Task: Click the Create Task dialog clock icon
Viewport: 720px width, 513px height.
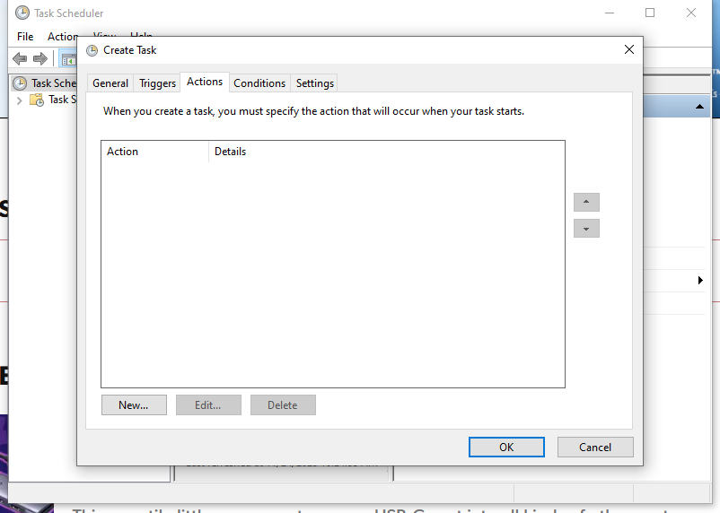Action: pos(92,50)
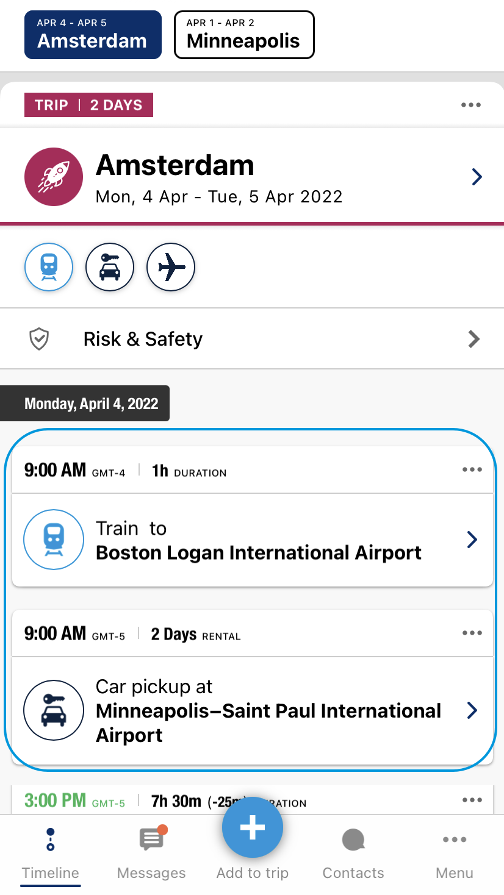Select the Minneapolis Apr 1 - Apr 2 trip

pos(244,35)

> **Aim of the exercise**
Write the records out exactly once more, leaving off the pictures.

> **Result for this exercise**
Task: Click the Create Task dialog clock icon
Viewport: 720px width, 513px height.
Action: pos(92,50)
Select the Minneapolis Apr 1 - Apr 2 trip

pos(244,35)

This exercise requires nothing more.